Die Entwickler:innen von Vision:En 2040 wollten auch das Potenzial der finanziellen Beteiligung von Bürger:innen und Gemeinden an entstehenden Energieprojekten aufzeigen - ein Thema, dem sich das Zukunftswerk im Rahmen einer unserer politischen Handlungsempfehlungen zur kommunalen Energiewende widmet. Um die gesellschaftliche und finanzielle Teilhabe am Ausbau der Erneuerbaren Energien voranzutreiben, empfiehlt das Zukunftswerk eine flächendeckende und faire Beteiligung. Um die Dimension dieser finanziellen Beteiligung aufzuzeigen, zeigt das Tool inzwischen auch an, wie viel Euro bei einer Beteiligung, wie sie das EEG derzeit vorsieht, für die Kommune und die Bürger:innen abfallen könnten.
Mehr Teilhabe bei der Energiewende: Zukunftswerk fordert einfache Dialogtools für Bürger:innen
Noch immer bin ich beeindruckt, wie schnell an diesem Abend eine sachliche, faktenbasierte Diskussion über eines der umstrittensten Themen der Energiewende entstand: die Frage, wo Wind- und Solaranlagen errichtet werden sollen. Ich frage mich, welches Potenzial noch in diesem Projekt steckt. Und ich frage mich auch, inwieweit andere vergleichbare Projekte wie EmPowerPlans des Instituts für Zukunftsstudien und Technologiebewertung noch neue Perspektiven für solche Tools eröffnen können.

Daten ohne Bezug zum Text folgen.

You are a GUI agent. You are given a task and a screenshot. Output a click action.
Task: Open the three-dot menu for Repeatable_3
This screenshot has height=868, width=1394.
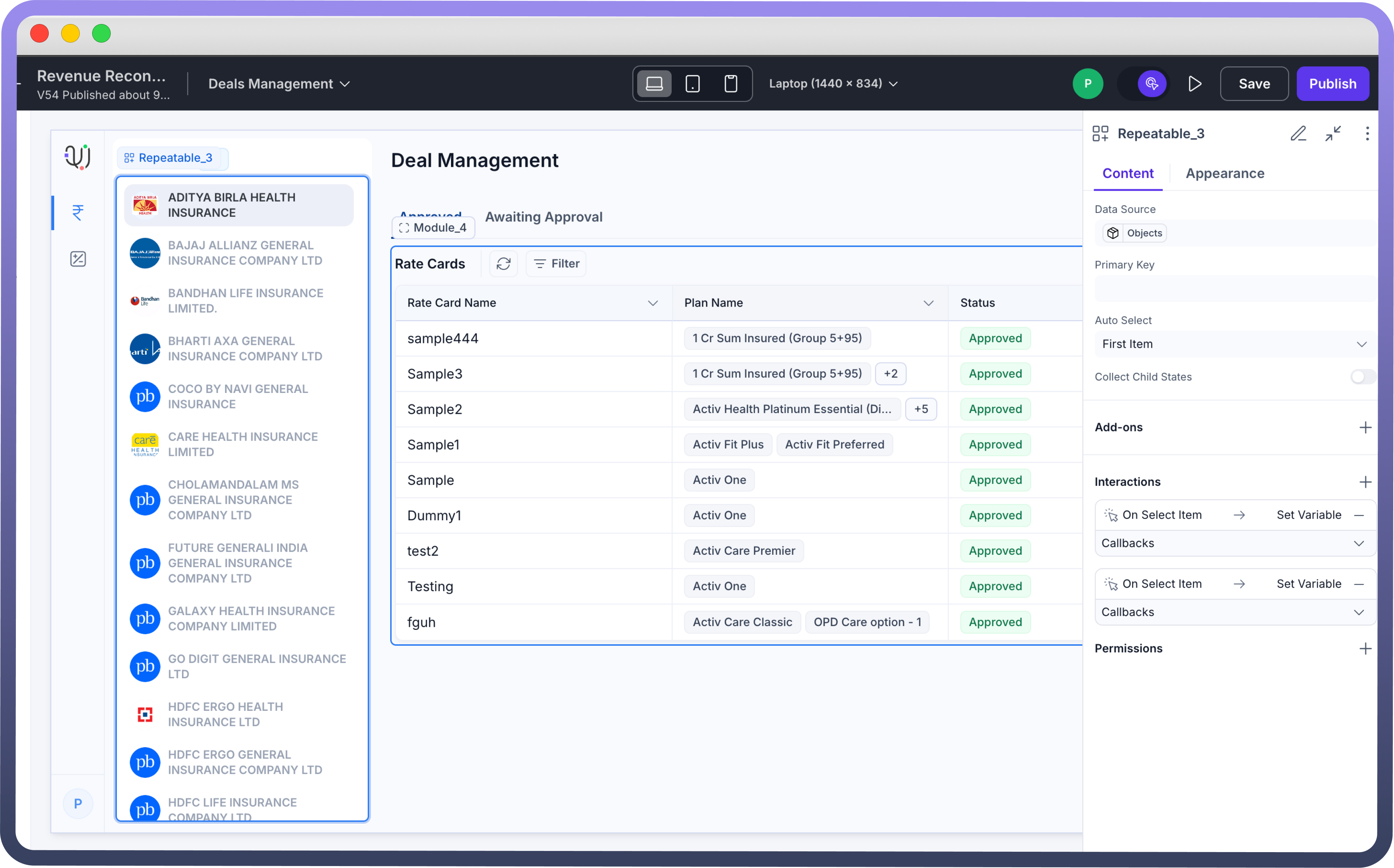(x=1367, y=134)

Vision En: 2040 fand ebenfalls Anklang während unseres interdisziplinären Workshops in Chemnitz im Oktober 2024. Die Teilnehmenden der sogenannten deutsch-französischen Resonanzräume kamen zu dem Schluss: Solche Tools sollten weiterentwickelt und flächendeckend eingeführt werden, um die Bürger:innen bei der Auswahl geeigneter Flächen zu beteiligen.
So inspirierte Vision:En 2040 letztlich eine unserer politischen Handlungsempfehlungen zur kommunalen Energiewende, in der wir die Einführung niedrigschwelliger Dialogtools für mehr Teilhabe bei der Flächenauswahl empfehlen.